Every line of the data below that holds the string "column" needs to be reported.

= = =

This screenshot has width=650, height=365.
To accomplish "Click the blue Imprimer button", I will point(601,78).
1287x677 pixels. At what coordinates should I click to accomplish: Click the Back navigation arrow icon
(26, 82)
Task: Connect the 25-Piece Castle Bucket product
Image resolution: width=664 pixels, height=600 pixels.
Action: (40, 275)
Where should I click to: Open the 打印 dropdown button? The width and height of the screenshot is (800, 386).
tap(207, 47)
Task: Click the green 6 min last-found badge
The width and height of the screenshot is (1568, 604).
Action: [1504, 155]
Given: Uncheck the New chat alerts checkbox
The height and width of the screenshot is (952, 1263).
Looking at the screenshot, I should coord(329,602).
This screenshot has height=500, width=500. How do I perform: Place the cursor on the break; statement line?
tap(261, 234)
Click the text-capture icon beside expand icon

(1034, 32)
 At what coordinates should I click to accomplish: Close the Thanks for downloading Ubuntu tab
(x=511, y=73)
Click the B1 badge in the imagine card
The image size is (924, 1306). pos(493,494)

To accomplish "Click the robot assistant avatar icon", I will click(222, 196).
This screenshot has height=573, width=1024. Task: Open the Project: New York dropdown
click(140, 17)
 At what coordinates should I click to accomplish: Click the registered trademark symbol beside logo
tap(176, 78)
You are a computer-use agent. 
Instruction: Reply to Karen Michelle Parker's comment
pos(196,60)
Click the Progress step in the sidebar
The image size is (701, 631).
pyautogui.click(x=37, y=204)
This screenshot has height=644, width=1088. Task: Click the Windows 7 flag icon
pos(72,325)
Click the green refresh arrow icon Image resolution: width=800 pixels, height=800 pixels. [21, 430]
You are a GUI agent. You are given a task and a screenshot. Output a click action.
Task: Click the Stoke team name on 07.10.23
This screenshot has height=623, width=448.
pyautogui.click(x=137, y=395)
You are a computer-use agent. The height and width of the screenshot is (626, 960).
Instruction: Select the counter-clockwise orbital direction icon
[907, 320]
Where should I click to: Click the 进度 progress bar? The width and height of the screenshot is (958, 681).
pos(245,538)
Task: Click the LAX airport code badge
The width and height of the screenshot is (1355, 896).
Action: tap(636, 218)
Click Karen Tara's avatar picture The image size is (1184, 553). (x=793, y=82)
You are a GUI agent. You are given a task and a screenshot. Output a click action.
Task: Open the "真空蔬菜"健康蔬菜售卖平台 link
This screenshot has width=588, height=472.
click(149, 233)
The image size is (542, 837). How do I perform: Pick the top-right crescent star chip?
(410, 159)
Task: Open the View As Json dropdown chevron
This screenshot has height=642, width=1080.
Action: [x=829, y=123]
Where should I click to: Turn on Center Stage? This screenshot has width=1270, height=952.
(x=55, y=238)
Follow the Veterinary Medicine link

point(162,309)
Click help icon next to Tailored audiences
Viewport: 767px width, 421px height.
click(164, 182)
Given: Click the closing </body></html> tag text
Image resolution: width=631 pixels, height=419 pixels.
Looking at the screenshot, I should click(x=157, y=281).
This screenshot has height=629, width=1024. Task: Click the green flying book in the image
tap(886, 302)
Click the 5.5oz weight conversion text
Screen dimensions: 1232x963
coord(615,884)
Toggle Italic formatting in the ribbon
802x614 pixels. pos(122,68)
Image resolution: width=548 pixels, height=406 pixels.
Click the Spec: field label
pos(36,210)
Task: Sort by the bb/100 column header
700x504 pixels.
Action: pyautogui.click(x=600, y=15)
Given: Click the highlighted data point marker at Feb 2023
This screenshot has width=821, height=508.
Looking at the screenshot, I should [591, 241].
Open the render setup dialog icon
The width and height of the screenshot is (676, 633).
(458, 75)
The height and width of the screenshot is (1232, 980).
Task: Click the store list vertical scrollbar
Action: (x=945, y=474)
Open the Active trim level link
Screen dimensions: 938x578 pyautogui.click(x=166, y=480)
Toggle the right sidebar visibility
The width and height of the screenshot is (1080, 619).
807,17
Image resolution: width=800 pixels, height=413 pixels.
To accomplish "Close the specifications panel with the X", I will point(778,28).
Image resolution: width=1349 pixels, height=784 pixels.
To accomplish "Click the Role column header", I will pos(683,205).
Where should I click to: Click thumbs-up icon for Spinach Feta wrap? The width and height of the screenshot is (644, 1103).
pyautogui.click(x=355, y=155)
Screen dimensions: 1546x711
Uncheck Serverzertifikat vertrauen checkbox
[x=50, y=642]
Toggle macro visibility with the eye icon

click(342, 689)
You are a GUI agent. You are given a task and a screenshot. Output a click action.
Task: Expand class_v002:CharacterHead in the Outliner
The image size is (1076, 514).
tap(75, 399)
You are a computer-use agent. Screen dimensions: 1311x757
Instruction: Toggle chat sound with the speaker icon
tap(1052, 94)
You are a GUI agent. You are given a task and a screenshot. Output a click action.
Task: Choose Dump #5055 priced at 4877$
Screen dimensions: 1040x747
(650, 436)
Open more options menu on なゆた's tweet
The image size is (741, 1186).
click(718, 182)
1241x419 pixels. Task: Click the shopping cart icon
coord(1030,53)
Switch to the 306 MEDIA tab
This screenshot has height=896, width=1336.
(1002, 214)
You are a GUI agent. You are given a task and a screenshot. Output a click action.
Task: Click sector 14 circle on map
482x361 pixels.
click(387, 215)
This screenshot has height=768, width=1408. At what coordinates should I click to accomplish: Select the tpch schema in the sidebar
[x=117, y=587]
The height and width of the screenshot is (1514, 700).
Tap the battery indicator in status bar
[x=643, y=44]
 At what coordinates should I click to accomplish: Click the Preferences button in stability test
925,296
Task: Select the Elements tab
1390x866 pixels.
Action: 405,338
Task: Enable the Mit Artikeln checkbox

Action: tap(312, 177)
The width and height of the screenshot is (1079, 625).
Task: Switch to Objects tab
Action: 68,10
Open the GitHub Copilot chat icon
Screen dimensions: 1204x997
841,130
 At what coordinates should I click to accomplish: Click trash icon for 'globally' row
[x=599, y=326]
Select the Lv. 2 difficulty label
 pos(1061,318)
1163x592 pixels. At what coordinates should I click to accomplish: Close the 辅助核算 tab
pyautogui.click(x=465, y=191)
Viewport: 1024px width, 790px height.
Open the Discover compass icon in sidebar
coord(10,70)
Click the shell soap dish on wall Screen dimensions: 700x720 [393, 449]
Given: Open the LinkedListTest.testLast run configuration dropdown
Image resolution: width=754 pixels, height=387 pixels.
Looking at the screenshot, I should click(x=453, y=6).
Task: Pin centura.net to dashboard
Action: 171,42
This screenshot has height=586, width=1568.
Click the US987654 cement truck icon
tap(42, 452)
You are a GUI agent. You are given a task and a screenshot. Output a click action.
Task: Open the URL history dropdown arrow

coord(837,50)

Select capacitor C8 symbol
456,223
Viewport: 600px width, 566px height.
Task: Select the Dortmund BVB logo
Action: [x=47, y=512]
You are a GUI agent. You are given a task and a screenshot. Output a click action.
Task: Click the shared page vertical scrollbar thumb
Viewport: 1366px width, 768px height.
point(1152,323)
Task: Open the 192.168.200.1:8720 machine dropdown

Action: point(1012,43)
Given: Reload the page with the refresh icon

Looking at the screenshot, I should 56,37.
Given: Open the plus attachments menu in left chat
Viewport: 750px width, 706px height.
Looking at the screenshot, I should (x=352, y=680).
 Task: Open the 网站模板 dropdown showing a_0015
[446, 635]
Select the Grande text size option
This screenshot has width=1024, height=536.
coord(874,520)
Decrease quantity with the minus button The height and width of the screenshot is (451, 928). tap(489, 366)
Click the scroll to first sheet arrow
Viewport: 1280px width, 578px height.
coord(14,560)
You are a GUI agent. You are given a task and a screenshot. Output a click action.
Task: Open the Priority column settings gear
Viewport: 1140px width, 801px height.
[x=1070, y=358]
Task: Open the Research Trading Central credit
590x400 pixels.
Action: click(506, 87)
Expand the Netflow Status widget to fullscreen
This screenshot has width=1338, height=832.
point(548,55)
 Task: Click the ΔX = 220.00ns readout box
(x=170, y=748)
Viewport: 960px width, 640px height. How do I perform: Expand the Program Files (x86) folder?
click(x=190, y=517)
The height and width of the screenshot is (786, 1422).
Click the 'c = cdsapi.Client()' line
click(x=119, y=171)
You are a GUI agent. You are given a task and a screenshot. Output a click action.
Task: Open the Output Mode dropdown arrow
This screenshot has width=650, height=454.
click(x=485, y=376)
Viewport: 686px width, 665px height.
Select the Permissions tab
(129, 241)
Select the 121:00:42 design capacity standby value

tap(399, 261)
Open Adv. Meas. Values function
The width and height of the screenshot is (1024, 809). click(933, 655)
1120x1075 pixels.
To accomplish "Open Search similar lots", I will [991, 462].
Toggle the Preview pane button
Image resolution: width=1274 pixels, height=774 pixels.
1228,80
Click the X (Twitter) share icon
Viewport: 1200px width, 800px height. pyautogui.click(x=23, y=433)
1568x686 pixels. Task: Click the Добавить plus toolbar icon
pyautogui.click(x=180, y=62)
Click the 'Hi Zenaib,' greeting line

= = =

— SOLUTION TO THIS TASK —
Task: Sort by the bb/100 column header
To accomplish "Click the Role column header", I will pos(683,205).
Task: Open the Priority column settings gear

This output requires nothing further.